— Assigned task —
Copy the lines below exactly, starting at the one with "675 (869, 1937)" and ending at the one with "Buki France (22, 2298)", and leave out any picture.

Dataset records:
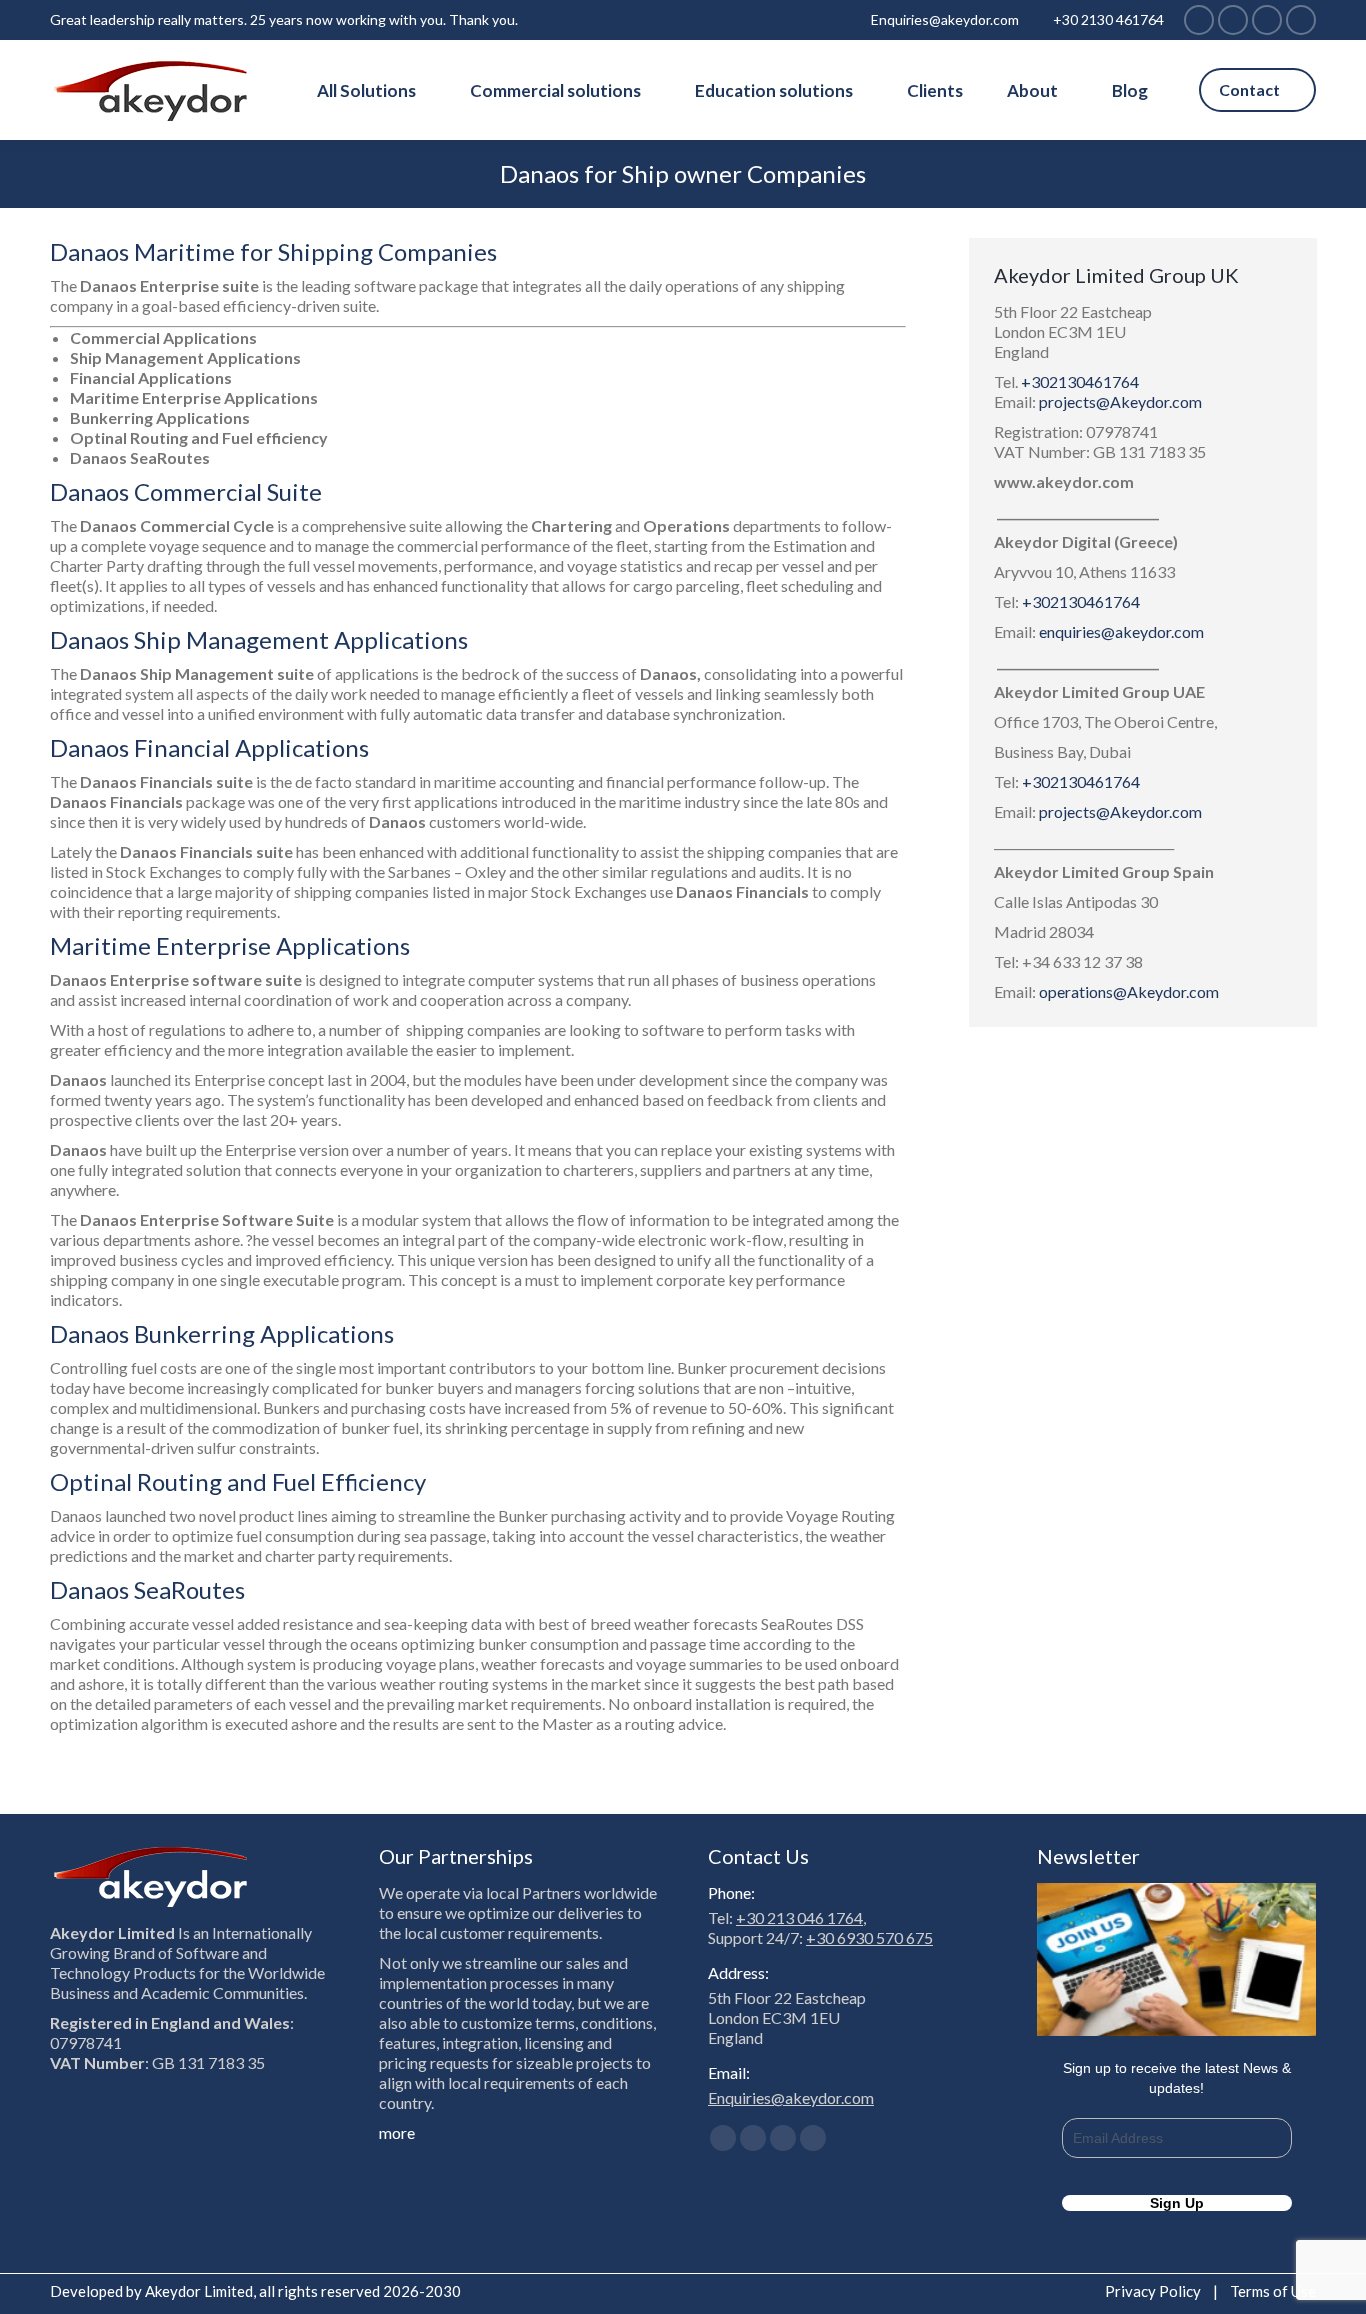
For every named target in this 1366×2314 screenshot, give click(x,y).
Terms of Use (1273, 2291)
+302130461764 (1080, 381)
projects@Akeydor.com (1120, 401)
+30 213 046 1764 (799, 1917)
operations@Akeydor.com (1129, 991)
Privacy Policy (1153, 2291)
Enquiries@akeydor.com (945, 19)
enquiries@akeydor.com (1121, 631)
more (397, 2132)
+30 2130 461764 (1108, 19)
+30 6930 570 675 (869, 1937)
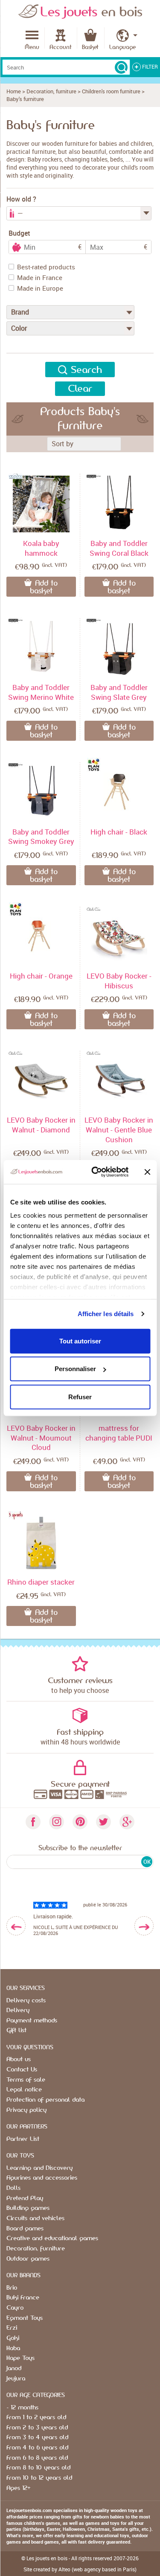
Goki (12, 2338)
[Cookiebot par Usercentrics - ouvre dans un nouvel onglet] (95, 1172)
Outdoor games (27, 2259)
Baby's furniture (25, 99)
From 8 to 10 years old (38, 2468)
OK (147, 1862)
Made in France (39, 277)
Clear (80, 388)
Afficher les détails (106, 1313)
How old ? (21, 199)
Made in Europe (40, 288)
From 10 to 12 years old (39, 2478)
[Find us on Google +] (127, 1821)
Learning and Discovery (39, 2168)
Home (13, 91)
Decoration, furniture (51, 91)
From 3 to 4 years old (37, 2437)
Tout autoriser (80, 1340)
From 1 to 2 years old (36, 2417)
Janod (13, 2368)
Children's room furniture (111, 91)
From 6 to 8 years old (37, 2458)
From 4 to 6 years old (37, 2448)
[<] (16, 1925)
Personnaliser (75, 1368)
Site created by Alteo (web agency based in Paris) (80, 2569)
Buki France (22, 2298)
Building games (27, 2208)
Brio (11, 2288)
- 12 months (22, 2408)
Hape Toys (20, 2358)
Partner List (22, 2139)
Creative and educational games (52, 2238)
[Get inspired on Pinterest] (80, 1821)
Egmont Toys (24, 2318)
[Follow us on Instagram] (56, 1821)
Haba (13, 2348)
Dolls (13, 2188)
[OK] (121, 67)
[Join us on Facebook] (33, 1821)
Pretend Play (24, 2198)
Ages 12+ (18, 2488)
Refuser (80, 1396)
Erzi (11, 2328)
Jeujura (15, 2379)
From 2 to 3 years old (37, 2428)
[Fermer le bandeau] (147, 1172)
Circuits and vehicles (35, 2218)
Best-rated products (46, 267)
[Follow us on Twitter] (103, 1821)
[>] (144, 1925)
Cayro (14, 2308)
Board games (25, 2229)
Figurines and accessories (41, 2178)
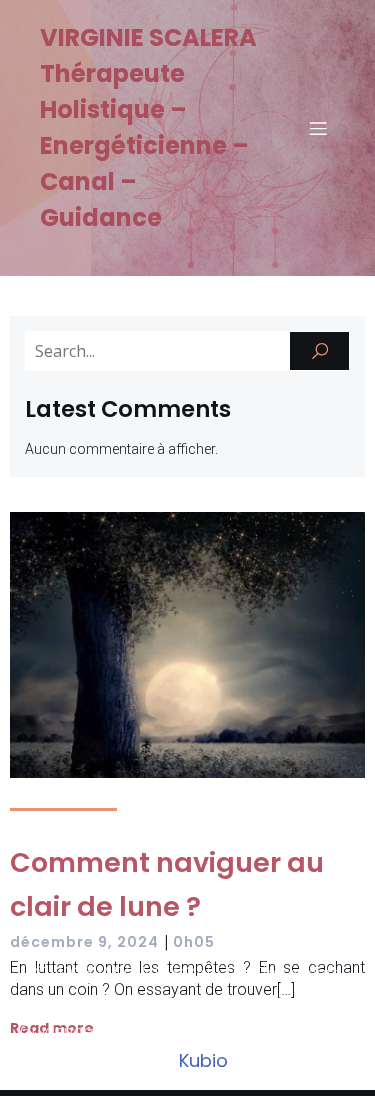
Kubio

— Task solution —
+30 6930 570 675 (869, 1937)
Goki (12, 2338)
[Cookiebot par Usercentrics - ouvre dans un nouvel onglet] (95, 1172)
Outdoor games (27, 2259)
Baby's furniture (25, 99)
From 8 to 10 years old (38, 2468)
OK (147, 1862)
Made in France (39, 277)
Clear (80, 388)
Afficher les détails (106, 1313)
How old ? (21, 199)
Made in Europe (40, 288)
From 10 to 12 years old (39, 2478)
[Find us on Google +] (127, 1821)
Learning and Discovery (39, 2168)
Home (13, 91)
Decoration, furniture (51, 91)
From 3 to 4 years old (37, 2437)
Tout autoriser (80, 1340)
From 1 to 2 years old (36, 2417)
Janod (13, 2368)
Children's room furniture (111, 91)
From 6 to 8 years old (37, 2458)
From 4 to 6 years old (37, 2448)
[<] (16, 1925)
Personnaliser (75, 1368)
Site created by Alteo (web agency based in Paris) (80, 2569)
Buki France (22, 2298)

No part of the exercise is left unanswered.